Professor Haidee Kotze (UIL OTS) and dr. Gys-Walt van Egdom (ICON), both working in the linguistic research field of Translation Studies, approached the Digital Humanities Lab (DH Lab) with the desire to use big data to explore reader responses to translated literature. They wanted to do research on the reviews of real ‘non-professional’ readers of contemporary literature, such as found on websites like Goodreads and Amazon.

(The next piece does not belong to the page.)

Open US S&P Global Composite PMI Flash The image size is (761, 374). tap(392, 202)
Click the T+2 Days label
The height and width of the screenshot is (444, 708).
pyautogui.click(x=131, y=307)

The DH Lab developed the DIOPTRA-L corpus to enable their research. DIOPTRA-L is a database with 280.000 user-generated reviews of more than 150 books that have been translated into Afrikaans, Dutch, English, French, German, Italian, Portuguese and Spanish. The corpus has been enriched with numerous computed labels (for example, the number of words in a review) and annotated information (for example, the genre of the reviewed book). DIOPTRA-L is available for free for anybody interested in readers’ reviews of translations or in literary texts in general. The corpus is hosted in I-Analyzer, a very user-friendly interface in which you can search by title, source language, translation language, year and review language.

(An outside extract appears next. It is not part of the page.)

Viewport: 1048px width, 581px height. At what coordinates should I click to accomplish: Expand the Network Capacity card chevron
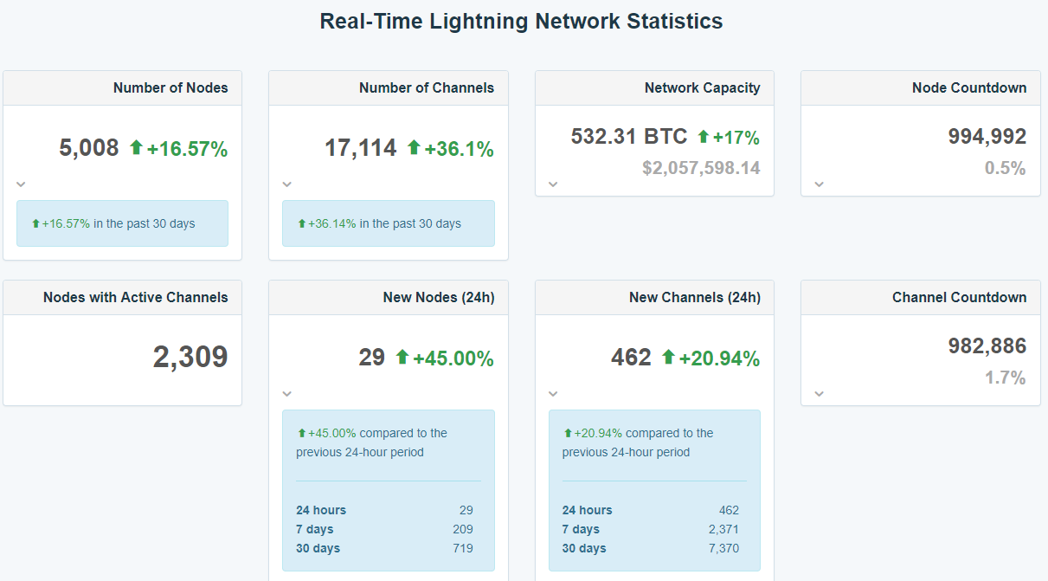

Kotze and Egdom’s first research with DIOPTRA-L was on the readers’ awareness of translations in reviews and the way the translation is received. The aim of these first studies was to see how large amounts of user-generated content can contribute to translation reception research. The Digital Humanities Lab supported this research through custom Python and R scripts to count and visualize the occurrence of positive, negative and hedge terms in the discussion of translations. This enabled us to quantify observations by Kotze and Egdom, that reviewers may react to a book that they did not like with uncertainty about the quality of the translation. The corpus is also available for download here and the scripts can be inspected here.